For each node (xi, yi) on the regular grid, the interpolated value is a weighted average of all data points, where the weight of each point decays with distance:

         Σ (z_k / d_k²)
z(xi,yi) = ──────────────
           Σ (1 / d_k²)

where d_k = distance from (xi,yi) to sample point k

Scattered samples          Regular 64×64 grid
(irregular spacing)        (uniform spacing)

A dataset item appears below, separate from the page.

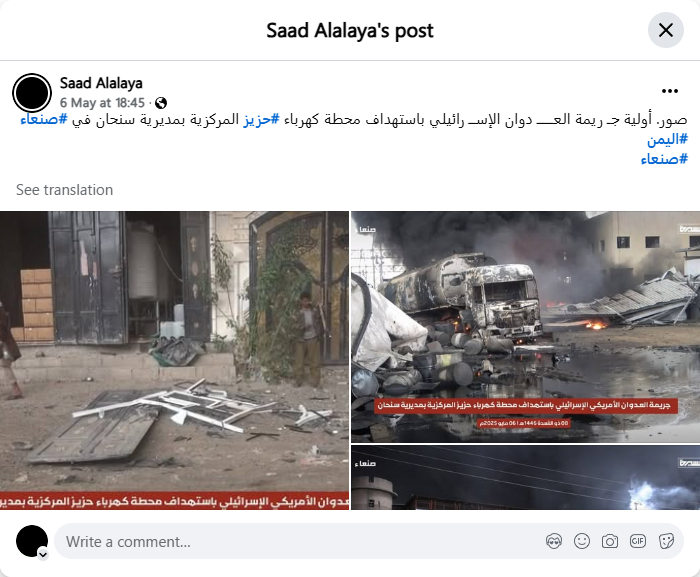Screen dimensions: 700x577
Task: Open the #صنعاء hashtag on its own line
Action: 664,159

   ·  ·                      + + + + + + +
      ·   ·       IDW →      + + + + + + +
  ·        ·                 + + + + + + +
     ·   ·                   + + + + + + +
  ·     ·                    + + + + + + +

The power parameter is 2 (distance squared in the denominator), which is the standard choice: it gives strong influence to nearby points while allowing distant points to contribute smoothly. A small epsilon (1e-10) prevents division by zero when a grid node coincides exactly with a data point.

The resulting z_grid[64, 64] is plotted as a PlotlyJS.heatmap() with the same Herron boundary lines overlaid.

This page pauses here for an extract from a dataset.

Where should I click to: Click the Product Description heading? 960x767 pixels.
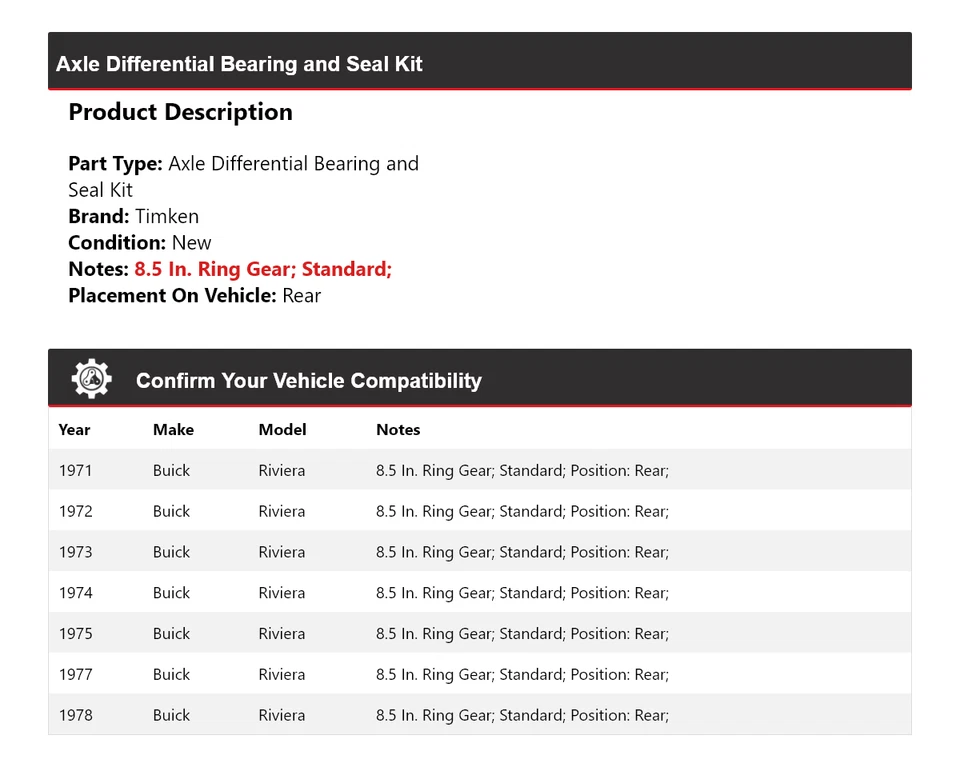180,112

Output: 1e_8.0_kbar_pl_heatmap.png.

---

Data Flow Summary

Setup
│
├── load_Forshaw_mp()           → DataFrame (~600 pelites)
├── get_mol_bulks()             → FS_bulks[np, 11] (mol fractions, H₂O = 0)
├── Initialize_MAGEMin()        → threaded MAGEMin data
├── ext_out[np]                 → flat output vector (one entry per sample)
│
└── @threads :static for i = 1:np
      ├── water_saturation_curve_FS(P, bulk[i])   → H_ at exact saturation
      ├── retrieve_solidus(P)                      → T_solidus by bisection
      ├── bisect T until frac_M_vol = 7%           → T_extraction
      ├── point_wise_minimization(P, T_extraction) → equilibrium assemblage
      └── ext_out[i] = out                         → store phase assemblage

Post-processing (in plot_bulk_FS)
│
├── extract q_vol, pl_vol, afs_vol, bi_vol, mu_vol, cd_vol, g_vol, ...
├── pl_vol = q_vol + afs_vol + pl_vol    (Q+A+P combined)
├── compute Herron axes: log10(SiO2/Al2O3), log10(FeO/K2O)
│
├── PlotlyJS scatter  → 1e_8.0_kbar_pl.png          (sample points)
└── IDW interpolation → 1e_8.0_kbar_pl_heatmap.png  (smooth field)

---

Connection to the Other Scripts

This script occupies a specific diagnostic role in the project:

Question	Script
How does Li enrichment vary in P–H₂O space?	compute_P-H2O_systematics.jl
Which bulk compositions produce the most Li-rich melt?	compute_systematics_FS.jl
At which P–T conditions do successive melt pulses form?	compute_PT_curves.jl
What mineral assemblage exists at the solidus across natural pelites?	compute_solidus_FS.jl
How does the biotite KD vary with T and P?	compute_bi_Li_profiles.jl

---

Running the Script

julia --threads 8 compute_solidus_FS.jl

Outputs are saved in the working directory:

• 1e_8.0_kbar_pl.png — Herron scatter, colored by Q+A+P vol%

• 1e_8.0_kbar_pl_heatmap.png — IDW-smoothed version of the same field

To run at a different pressure, change P = 8.0 at line 275. The filename automatically encodes the pressure and n_ee, so multiple runs do not overwrite each other.